Ночи стали ясные, иногда выдавалось небо чёрное, сплошь усыпанное звёздами, будто нехоженая поляна – земляникой. Симонов тянулся к небу, дивился: вроде бы всё сменилось, отцвело, отгремело, а глянешь ввысь, всё то же зимнее небо нехоженое, с земляникой звезд, и никто её в корзину не оборвал, никто её не тронул, не растоптал. А голову опустишь, в землю упрёшься, в даль московскую уткнёшься и примечаешь, сколько вроде бы всего произошло и как же тускло, одинаково живём.

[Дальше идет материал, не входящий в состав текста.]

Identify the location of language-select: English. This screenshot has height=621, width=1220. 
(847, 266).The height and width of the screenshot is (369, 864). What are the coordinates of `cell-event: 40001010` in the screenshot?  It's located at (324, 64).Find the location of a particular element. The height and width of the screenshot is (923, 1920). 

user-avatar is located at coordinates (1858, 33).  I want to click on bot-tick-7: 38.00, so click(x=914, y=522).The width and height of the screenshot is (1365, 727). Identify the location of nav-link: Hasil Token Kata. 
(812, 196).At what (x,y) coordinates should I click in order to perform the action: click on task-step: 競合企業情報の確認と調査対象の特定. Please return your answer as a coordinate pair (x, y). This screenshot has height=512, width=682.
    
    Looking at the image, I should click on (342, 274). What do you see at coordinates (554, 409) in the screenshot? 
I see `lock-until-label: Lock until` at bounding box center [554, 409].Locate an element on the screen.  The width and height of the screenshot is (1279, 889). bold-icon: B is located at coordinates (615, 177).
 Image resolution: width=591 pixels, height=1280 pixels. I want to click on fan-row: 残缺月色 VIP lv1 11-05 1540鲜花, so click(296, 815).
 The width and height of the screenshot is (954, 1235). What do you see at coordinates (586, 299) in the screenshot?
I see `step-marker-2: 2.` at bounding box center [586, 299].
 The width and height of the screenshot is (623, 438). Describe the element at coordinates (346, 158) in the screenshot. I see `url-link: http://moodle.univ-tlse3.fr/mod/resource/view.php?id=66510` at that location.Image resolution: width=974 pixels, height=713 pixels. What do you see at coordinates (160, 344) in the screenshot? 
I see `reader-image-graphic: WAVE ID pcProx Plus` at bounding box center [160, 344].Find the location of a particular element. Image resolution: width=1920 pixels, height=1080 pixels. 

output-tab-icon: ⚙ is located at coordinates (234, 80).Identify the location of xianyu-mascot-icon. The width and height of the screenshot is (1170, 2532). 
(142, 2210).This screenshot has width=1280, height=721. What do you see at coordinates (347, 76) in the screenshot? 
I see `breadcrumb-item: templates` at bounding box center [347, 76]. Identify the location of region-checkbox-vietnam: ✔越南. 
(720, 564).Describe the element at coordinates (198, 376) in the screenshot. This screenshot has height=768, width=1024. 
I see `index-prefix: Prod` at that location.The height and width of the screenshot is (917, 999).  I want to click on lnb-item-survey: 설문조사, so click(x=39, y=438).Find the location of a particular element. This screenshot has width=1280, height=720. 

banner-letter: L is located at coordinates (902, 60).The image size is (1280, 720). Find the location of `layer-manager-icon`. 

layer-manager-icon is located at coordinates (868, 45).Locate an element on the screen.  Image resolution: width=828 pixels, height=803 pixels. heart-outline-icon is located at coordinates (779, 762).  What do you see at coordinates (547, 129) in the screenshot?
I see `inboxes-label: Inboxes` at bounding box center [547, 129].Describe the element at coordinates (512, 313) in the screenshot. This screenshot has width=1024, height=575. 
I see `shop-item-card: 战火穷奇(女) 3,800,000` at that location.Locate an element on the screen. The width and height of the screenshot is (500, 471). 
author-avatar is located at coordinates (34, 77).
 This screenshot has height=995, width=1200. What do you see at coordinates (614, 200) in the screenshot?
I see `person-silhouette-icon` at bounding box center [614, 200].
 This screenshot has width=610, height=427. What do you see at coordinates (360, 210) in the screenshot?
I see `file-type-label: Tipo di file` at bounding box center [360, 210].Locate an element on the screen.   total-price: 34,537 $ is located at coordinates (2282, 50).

Однажды выдался вечер, ничем не приметный в связке похожих, как мука одного помола, как мальки одного помёта. Народ валил от метро домой, у каждого в руке сверкала пива банка, а другую оттягивала набитая сумка. И вот от люда разношёрстного, шумно шуршащего целлофаном и хлюпающего по слякоти чоботом, отделяется кто-то тёмный, мрачный, незнакомый. Рывком сворачивает с улочки в потёмки. Не по дорожке идёт, а как придётся прёт через сугробы. Может быть, хозяин пришёл проведать свой гараж запорошенный, проверить, как там его заржавелый, забытый «москвич». Или покупатель. Или поджигатель – разве их угадаешь. Симонов перебирал в уме всякие причины, почему человек со светлой улицы, с расчищенного тротуара в темноту сворачивает, по снегу тащится. Раздумывал, поглядывая на кружок света: загорелся этот фонарь сам по себе, никто его не чинил – чихнул, зажёгся и мерцает которую неделю. Вдруг в этот самый кружок, в тусклый желток, выбирается человек, слабы его ноги, мятая на нём дублёнка, весь он заношенный, всклокоченный, в глазах – муть, на щеках – щетина и бледность. Что за скиталец измотанный на Симонова глядит, словно хочет что-то своим одичалым видом поведать?